TASK ITEM:
Which lines of the listing below contain the word "carousel"? Return them.

THE INPUT:
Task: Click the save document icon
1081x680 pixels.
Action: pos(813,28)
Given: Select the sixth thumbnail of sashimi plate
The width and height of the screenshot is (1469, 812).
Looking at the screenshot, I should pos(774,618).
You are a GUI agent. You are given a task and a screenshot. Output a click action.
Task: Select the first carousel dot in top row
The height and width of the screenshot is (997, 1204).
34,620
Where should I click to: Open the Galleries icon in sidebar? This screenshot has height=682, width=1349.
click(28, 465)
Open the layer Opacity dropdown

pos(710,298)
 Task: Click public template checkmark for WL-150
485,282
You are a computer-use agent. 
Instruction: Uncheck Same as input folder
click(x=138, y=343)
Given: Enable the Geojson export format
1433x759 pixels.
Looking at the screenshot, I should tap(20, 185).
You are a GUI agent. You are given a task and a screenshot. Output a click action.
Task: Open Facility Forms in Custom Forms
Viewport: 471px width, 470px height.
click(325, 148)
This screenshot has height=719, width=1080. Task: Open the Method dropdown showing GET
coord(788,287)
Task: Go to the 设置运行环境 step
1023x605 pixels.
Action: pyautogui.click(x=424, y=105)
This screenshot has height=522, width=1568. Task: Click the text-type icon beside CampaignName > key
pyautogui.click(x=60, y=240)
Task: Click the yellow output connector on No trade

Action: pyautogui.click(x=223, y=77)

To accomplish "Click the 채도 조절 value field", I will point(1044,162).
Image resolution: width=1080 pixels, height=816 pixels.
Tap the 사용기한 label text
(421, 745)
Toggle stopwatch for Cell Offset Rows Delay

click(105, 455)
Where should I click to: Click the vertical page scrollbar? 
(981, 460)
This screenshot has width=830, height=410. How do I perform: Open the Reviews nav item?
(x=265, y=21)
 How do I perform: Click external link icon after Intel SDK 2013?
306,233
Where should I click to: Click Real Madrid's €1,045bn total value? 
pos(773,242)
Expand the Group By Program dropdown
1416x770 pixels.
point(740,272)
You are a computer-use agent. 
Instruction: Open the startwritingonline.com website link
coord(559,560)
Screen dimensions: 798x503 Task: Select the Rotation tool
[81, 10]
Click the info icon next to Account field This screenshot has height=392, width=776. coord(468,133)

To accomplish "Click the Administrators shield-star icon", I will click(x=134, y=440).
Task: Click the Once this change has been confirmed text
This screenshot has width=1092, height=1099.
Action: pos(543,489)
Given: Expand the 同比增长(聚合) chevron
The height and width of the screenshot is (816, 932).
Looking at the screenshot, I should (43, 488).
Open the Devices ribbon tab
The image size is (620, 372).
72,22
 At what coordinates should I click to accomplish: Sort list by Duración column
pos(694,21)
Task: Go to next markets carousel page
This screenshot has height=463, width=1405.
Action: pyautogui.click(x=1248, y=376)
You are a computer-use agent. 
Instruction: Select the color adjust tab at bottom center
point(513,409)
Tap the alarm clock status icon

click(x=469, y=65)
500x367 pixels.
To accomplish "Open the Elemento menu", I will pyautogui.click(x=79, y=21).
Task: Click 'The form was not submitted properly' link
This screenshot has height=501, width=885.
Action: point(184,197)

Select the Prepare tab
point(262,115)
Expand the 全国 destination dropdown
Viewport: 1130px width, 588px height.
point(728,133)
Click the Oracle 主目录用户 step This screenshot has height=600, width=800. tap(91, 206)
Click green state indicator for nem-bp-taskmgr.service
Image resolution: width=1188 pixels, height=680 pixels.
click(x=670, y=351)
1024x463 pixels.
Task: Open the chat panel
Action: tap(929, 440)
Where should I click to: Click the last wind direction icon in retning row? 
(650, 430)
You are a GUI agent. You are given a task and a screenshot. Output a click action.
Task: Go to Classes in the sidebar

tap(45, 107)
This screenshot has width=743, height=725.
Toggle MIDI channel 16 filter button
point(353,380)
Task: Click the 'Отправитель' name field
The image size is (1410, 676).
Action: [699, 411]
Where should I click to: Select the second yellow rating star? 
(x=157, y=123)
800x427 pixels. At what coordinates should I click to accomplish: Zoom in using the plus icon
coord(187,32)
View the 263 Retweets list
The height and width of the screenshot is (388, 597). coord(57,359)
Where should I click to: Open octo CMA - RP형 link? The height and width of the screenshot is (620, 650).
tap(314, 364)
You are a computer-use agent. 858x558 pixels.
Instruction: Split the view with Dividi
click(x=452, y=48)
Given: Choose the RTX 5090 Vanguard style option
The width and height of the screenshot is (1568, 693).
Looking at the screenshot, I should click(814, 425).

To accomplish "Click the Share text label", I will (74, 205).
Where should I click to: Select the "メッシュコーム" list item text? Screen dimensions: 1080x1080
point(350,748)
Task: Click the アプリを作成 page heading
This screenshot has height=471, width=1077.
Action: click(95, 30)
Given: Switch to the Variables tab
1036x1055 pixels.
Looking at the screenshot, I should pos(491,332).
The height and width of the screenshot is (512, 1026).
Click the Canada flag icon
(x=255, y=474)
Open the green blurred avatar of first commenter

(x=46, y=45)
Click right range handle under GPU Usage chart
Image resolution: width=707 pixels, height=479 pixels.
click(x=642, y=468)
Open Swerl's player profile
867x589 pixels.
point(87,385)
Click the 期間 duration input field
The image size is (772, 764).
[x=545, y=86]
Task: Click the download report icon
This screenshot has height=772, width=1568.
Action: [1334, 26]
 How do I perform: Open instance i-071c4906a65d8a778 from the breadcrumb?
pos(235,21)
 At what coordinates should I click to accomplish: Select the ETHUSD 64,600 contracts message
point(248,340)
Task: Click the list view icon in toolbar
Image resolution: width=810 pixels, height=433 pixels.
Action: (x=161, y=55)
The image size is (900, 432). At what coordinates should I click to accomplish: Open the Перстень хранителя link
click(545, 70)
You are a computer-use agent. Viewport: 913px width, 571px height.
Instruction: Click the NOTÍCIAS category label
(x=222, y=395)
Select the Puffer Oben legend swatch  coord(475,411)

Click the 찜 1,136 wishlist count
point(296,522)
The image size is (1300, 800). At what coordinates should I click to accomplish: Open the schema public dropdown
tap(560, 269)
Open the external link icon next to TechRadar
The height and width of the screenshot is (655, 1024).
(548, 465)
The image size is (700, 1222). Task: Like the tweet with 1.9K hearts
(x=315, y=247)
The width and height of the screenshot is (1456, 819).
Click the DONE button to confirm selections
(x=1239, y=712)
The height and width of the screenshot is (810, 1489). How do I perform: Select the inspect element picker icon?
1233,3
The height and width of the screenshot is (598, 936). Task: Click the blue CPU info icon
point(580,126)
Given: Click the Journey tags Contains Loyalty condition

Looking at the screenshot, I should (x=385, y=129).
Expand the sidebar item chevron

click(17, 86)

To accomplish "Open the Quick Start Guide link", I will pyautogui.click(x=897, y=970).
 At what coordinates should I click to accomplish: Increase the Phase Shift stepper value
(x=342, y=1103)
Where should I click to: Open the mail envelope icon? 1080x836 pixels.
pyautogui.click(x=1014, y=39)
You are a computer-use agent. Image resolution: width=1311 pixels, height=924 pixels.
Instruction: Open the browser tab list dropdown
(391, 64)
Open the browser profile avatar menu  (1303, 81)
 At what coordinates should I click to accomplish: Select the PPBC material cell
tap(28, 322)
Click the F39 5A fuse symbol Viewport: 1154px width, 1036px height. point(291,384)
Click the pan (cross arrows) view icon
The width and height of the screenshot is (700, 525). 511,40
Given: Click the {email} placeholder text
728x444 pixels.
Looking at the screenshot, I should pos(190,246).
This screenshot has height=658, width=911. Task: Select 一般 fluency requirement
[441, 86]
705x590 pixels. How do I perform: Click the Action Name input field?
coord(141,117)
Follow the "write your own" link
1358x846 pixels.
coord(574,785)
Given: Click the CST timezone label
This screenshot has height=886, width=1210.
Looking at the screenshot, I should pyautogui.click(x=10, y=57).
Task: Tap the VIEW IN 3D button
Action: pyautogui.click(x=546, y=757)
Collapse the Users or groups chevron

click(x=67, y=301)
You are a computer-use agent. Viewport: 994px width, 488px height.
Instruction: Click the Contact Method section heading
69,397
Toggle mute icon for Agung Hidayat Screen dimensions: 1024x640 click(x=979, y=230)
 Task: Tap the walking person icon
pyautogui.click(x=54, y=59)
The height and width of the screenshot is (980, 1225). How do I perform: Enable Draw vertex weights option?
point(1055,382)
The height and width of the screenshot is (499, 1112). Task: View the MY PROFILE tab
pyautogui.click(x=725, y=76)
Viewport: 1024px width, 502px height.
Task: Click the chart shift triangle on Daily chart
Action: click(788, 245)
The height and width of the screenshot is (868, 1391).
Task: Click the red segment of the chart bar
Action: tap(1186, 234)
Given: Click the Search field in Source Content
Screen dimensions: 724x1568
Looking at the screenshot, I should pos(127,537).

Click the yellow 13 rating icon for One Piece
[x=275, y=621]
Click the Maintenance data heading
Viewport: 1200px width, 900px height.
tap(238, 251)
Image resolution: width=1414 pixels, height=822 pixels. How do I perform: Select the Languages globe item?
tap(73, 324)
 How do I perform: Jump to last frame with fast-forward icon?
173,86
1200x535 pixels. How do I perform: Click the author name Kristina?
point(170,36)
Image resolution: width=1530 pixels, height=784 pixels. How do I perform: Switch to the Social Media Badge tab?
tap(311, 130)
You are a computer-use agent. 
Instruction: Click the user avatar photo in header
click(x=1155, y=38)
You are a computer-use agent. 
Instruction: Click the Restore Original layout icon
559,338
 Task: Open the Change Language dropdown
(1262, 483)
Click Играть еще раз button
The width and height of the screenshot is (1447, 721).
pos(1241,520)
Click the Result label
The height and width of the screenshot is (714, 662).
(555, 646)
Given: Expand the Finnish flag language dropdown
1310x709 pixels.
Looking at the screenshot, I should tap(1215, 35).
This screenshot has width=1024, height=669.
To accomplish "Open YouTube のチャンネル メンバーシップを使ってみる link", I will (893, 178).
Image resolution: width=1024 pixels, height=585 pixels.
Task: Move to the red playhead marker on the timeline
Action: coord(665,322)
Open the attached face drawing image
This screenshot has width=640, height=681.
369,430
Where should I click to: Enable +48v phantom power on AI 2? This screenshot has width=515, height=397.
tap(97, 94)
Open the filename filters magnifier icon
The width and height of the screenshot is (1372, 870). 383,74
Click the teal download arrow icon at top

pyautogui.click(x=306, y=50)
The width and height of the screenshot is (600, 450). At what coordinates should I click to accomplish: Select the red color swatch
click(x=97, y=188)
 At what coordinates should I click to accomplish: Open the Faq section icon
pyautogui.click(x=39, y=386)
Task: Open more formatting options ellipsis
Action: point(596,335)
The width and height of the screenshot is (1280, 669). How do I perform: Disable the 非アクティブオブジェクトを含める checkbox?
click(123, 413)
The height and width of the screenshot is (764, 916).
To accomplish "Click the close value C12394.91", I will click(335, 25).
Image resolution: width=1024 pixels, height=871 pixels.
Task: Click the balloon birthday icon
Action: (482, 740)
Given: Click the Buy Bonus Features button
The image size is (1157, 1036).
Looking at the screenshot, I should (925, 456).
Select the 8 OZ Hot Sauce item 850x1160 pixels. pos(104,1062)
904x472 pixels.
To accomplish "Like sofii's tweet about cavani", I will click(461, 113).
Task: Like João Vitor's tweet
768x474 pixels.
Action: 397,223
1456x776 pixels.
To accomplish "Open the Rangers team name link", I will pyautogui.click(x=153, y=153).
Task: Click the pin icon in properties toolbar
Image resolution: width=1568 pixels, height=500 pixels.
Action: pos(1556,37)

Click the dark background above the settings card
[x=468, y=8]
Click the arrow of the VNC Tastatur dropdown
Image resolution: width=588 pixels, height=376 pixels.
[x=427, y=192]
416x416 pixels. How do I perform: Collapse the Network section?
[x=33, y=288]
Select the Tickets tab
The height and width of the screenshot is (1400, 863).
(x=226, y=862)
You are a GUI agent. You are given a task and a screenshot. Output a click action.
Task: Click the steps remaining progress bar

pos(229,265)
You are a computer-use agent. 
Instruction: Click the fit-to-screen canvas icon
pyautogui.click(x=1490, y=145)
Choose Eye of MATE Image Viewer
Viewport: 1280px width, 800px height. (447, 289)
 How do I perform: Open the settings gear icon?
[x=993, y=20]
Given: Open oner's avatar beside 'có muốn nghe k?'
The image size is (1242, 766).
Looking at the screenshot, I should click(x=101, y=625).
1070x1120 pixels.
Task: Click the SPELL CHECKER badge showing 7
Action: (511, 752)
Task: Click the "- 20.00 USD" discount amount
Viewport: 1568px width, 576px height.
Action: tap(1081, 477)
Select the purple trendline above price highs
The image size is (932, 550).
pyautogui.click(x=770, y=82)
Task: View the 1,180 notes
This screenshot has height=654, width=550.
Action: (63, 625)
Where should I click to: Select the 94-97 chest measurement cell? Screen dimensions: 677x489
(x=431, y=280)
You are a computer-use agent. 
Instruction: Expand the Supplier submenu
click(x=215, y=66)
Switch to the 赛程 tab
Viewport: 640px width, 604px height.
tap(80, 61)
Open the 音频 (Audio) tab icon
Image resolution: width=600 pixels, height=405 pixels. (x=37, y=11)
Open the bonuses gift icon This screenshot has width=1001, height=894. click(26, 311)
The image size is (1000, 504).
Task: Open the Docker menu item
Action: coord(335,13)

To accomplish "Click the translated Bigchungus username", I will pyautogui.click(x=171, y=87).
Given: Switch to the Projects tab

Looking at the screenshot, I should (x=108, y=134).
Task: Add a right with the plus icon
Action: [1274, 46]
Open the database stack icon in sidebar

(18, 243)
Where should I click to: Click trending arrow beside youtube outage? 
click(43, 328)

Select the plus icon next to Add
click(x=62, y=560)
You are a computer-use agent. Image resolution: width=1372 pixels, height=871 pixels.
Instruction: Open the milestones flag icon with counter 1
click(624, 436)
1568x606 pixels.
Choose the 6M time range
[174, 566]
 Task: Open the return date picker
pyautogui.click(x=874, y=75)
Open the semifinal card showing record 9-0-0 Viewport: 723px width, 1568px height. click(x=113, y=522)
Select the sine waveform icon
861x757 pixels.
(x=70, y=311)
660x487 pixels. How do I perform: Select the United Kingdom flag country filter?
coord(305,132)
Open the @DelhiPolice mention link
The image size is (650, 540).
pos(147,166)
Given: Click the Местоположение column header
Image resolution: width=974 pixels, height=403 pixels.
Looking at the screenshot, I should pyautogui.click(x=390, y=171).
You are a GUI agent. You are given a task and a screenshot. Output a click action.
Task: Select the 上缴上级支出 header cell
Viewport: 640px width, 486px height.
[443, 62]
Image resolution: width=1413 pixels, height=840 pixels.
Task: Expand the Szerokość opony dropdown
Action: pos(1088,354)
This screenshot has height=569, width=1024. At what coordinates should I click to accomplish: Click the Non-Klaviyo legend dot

TASK RESPONSE:
Task: Select the first carousel dot in top row
Task: Go to next markets carousel page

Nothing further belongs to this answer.